From the first entry to the last, copy each one exactly.

:: Supplied material

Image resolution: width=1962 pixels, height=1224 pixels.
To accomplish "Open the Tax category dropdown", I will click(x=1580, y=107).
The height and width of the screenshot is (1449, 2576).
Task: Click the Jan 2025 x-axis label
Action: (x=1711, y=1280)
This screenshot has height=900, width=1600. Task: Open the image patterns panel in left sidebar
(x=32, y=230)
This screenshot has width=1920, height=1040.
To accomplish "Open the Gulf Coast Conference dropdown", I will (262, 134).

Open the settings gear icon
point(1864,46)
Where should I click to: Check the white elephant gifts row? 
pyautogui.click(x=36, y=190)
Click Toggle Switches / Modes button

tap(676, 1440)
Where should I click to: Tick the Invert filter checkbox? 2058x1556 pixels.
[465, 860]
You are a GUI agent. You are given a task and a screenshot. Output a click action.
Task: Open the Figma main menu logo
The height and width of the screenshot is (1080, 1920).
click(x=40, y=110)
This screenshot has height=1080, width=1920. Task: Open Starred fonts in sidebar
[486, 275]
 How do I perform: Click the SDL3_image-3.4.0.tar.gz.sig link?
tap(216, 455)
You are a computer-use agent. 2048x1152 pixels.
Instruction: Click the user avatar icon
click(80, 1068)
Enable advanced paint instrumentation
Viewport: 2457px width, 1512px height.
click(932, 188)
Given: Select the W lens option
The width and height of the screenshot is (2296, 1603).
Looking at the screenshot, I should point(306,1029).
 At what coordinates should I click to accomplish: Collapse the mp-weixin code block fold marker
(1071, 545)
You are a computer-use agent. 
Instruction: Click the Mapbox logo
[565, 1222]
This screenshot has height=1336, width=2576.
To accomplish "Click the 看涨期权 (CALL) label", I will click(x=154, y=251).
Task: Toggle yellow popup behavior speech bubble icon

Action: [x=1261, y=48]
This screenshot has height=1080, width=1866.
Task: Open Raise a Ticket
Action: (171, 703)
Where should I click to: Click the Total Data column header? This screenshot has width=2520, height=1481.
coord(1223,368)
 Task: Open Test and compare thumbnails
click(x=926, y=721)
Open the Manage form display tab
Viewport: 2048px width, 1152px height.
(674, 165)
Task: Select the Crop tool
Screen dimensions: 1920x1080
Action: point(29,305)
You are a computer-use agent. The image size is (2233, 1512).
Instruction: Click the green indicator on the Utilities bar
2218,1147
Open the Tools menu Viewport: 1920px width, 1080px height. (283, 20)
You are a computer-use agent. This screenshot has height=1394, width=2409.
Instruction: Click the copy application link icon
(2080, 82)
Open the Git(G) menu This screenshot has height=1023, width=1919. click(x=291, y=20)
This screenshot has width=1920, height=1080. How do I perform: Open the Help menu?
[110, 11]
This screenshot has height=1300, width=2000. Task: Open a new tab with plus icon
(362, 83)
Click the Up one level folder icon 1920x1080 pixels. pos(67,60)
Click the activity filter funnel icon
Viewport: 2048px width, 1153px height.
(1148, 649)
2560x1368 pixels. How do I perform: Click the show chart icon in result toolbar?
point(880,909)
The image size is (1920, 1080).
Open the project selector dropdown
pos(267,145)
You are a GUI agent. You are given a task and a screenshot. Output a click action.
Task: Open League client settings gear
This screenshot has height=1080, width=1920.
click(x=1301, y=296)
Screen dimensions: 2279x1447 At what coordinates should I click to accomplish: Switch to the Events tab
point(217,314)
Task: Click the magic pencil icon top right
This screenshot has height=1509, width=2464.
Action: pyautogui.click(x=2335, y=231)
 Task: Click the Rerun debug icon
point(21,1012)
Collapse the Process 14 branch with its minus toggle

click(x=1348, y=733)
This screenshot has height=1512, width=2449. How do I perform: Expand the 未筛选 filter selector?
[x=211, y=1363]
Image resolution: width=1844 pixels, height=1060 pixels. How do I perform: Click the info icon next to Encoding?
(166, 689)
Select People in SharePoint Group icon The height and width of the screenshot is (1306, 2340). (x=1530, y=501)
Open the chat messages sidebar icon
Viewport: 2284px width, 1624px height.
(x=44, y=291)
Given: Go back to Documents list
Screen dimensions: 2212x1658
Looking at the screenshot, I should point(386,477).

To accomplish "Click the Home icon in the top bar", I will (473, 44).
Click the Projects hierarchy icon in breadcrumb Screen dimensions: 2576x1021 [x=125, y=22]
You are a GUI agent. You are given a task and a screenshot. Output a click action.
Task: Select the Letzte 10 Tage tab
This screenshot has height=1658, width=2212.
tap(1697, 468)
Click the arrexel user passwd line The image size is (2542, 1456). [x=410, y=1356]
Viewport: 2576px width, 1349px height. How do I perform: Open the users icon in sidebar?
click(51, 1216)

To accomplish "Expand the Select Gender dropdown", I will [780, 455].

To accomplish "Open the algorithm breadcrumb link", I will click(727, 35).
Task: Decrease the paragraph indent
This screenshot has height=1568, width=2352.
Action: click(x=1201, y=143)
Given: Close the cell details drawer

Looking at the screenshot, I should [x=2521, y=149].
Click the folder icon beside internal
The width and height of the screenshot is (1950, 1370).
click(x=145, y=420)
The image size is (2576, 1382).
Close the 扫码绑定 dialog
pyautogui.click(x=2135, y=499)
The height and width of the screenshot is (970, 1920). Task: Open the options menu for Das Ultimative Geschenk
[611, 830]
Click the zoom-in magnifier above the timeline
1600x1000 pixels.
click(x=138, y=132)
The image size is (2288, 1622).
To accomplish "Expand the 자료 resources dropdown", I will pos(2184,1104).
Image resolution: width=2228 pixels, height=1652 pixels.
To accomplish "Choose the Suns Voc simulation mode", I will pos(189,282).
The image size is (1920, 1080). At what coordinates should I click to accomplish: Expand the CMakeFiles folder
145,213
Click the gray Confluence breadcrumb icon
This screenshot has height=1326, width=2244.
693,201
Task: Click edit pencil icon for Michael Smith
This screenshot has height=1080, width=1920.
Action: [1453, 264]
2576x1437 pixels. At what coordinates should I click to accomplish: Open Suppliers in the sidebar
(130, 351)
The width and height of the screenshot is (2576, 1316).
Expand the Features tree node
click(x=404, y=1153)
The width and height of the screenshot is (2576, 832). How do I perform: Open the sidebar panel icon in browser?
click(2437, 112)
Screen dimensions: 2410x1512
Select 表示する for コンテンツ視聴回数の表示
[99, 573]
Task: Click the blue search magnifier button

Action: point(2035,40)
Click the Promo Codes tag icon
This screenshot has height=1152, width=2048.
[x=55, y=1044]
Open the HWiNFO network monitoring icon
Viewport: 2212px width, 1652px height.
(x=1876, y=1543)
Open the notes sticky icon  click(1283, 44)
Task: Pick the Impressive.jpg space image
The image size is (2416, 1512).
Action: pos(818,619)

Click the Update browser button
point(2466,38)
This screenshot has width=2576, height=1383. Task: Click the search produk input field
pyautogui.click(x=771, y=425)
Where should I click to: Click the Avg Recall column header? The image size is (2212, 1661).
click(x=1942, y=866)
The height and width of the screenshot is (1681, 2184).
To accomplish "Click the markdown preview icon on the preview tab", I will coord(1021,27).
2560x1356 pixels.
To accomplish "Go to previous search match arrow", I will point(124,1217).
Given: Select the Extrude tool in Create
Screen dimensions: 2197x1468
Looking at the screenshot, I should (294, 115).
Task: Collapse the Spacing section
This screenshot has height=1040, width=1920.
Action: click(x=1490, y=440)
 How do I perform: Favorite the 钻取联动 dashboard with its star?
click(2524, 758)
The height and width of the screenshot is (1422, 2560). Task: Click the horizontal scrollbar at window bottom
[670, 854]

::::

▶ **Written solution**
Image resolution: width=1962 pixels, height=1224 pixels.
To accomplish "Open the Tax category dropdown", I will click(x=1580, y=107).
The height and width of the screenshot is (1449, 2576).
Task: Click the Jan 2025 x-axis label
Action: (x=1711, y=1280)
This screenshot has height=900, width=1600. Task: Open the image patterns panel in left sidebar
(x=32, y=230)
This screenshot has width=1920, height=1040.
To accomplish "Open the Gulf Coast Conference dropdown", I will (262, 134).

Open the settings gear icon
point(1864,46)
Where should I click to: Check the white elephant gifts row? 
pyautogui.click(x=36, y=190)
Click Toggle Switches / Modes button

tap(676, 1440)
Where should I click to: Tick the Invert filter checkbox? 2058x1556 pixels.
[465, 860]
You are a GUI agent. You are given a task and a screenshot. Output a click action.
Task: Open the Figma main menu logo
The height and width of the screenshot is (1080, 1920).
click(x=40, y=110)
This screenshot has height=1080, width=1920. Task: Open Starred fonts in sidebar
[486, 275]
 How do I perform: Click the SDL3_image-3.4.0.tar.gz.sig link?
tap(216, 455)
You are a computer-use agent. 2048x1152 pixels.
Instruction: Click the user avatar icon
click(80, 1068)
Enable advanced paint instrumentation
Viewport: 2457px width, 1512px height.
click(932, 188)
Given: Select the W lens option
The width and height of the screenshot is (2296, 1603).
Looking at the screenshot, I should point(306,1029).
 At what coordinates should I click to accomplish: Collapse the mp-weixin code block fold marker
(1071, 545)
You are a computer-use agent. 
Instruction: Click the Mapbox logo
[565, 1222]
This screenshot has height=1336, width=2576.
To accomplish "Click the 看涨期权 (CALL) label", I will click(x=154, y=251).
Task: Toggle yellow popup behavior speech bubble icon

Action: [x=1261, y=48]
This screenshot has height=1080, width=1866.
Task: Open Raise a Ticket
Action: (171, 703)
Where should I click to: Click the Total Data column header? This screenshot has width=2520, height=1481.
coord(1223,368)
 Task: Open Test and compare thumbnails
click(x=926, y=721)
Open the Manage form display tab
Viewport: 2048px width, 1152px height.
(674, 165)
Task: Select the Crop tool
Screen dimensions: 1920x1080
Action: point(29,305)
You are a computer-use agent. The image size is (2233, 1512).
Instruction: Click the green indicator on the Utilities bar
2218,1147
Open the Tools menu Viewport: 1920px width, 1080px height. (283, 20)
You are a computer-use agent. This screenshot has height=1394, width=2409.
Instruction: Click the copy application link icon
(2080, 82)
Open the Git(G) menu This screenshot has height=1023, width=1919. click(x=291, y=20)
This screenshot has width=1920, height=1080. How do I perform: Open the Help menu?
[110, 11]
This screenshot has height=1300, width=2000. Task: Open a new tab with plus icon
(362, 83)
Click the Up one level folder icon 1920x1080 pixels. pos(67,60)
Click the activity filter funnel icon
Viewport: 2048px width, 1153px height.
(1148, 649)
2560x1368 pixels. How do I perform: Click the show chart icon in result toolbar?
point(880,909)
The image size is (1920, 1080).
Open the project selector dropdown
pos(267,145)
You are a GUI agent. You are given a task and a screenshot. Output a click action.
Task: Open League client settings gear
This screenshot has height=1080, width=1920.
click(x=1301, y=296)
Screen dimensions: 2279x1447 At what coordinates should I click to accomplish: Switch to the Events tab
point(217,314)
Task: Click the magic pencil icon top right
This screenshot has height=1509, width=2464.
Action: pyautogui.click(x=2335, y=231)
 Task: Click the Rerun debug icon
point(21,1012)
Collapse the Process 14 branch with its minus toggle

click(x=1348, y=733)
This screenshot has height=1512, width=2449. How do I perform: Expand the 未筛选 filter selector?
[x=211, y=1363]
Image resolution: width=1844 pixels, height=1060 pixels. How do I perform: Click the info icon next to Encoding?
(166, 689)
Select People in SharePoint Group icon The height and width of the screenshot is (1306, 2340). (x=1530, y=501)
Open the chat messages sidebar icon
Viewport: 2284px width, 1624px height.
(x=44, y=291)
Given: Go back to Documents list
Screen dimensions: 2212x1658
Looking at the screenshot, I should point(386,477).

To accomplish "Click the Home icon in the top bar", I will (473, 44).
Click the Projects hierarchy icon in breadcrumb Screen dimensions: 2576x1021 [x=125, y=22]
You are a GUI agent. You are given a task and a screenshot. Output a click action.
Task: Select the Letzte 10 Tage tab
This screenshot has height=1658, width=2212.
tap(1697, 468)
Click the arrexel user passwd line The image size is (2542, 1456). [x=410, y=1356]
Viewport: 2576px width, 1349px height. How do I perform: Open the users icon in sidebar?
click(51, 1216)

To accomplish "Expand the Select Gender dropdown", I will [780, 455].

To accomplish "Open the algorithm breadcrumb link", I will click(727, 35).
Task: Decrease the paragraph indent
This screenshot has height=1568, width=2352.
Action: click(x=1201, y=143)
Given: Close the cell details drawer

Looking at the screenshot, I should [x=2521, y=149].
Click the folder icon beside internal
The width and height of the screenshot is (1950, 1370).
click(x=145, y=420)
The image size is (2576, 1382).
Close the 扫码绑定 dialog
pyautogui.click(x=2135, y=499)
The height and width of the screenshot is (970, 1920). Task: Open the options menu for Das Ultimative Geschenk
[611, 830]
Click the zoom-in magnifier above the timeline
1600x1000 pixels.
click(x=138, y=132)
The image size is (2288, 1622).
To accomplish "Expand the 자료 resources dropdown", I will pos(2184,1104).
Image resolution: width=2228 pixels, height=1652 pixels.
To accomplish "Choose the Suns Voc simulation mode", I will pos(189,282).
The image size is (1920, 1080). At what coordinates should I click to accomplish: Expand the CMakeFiles folder
145,213
Click the gray Confluence breadcrumb icon
This screenshot has height=1326, width=2244.
693,201
Task: Click edit pencil icon for Michael Smith
This screenshot has height=1080, width=1920.
Action: [1453, 264]
2576x1437 pixels. At what coordinates should I click to accomplish: Open Suppliers in the sidebar
(130, 351)
The width and height of the screenshot is (2576, 1316).
Expand the Features tree node
click(x=404, y=1153)
The width and height of the screenshot is (2576, 832). How do I perform: Open the sidebar panel icon in browser?
click(2437, 112)
Screen dimensions: 2410x1512
Select 表示する for コンテンツ視聴回数の表示
[99, 573]
Task: Click the blue search magnifier button

Action: point(2035,40)
Click the Promo Codes tag icon
This screenshot has height=1152, width=2048.
[x=55, y=1044]
Open the HWiNFO network monitoring icon
Viewport: 2212px width, 1652px height.
(x=1876, y=1543)
Open the notes sticky icon  click(1283, 44)
Task: Pick the Impressive.jpg space image
The image size is (2416, 1512).
Action: pos(818,619)

Click the Update browser button
point(2466,38)
This screenshot has width=2576, height=1383. Task: Click the search produk input field
pyautogui.click(x=771, y=425)
Where should I click to: Click the Avg Recall column header? The image size is (2212, 1661).
click(x=1942, y=866)
The height and width of the screenshot is (1681, 2184).
To accomplish "Click the markdown preview icon on the preview tab", I will coord(1021,27).
2560x1356 pixels.
To accomplish "Go to previous search match arrow", I will point(124,1217).
Given: Select the Extrude tool in Create
Screen dimensions: 2197x1468
Looking at the screenshot, I should (294, 115).
Task: Collapse the Spacing section
This screenshot has height=1040, width=1920.
Action: click(x=1490, y=440)
 How do I perform: Favorite the 钻取联动 dashboard with its star?
click(2524, 758)
The height and width of the screenshot is (1422, 2560). Task: Click the horizontal scrollbar at window bottom
[670, 854]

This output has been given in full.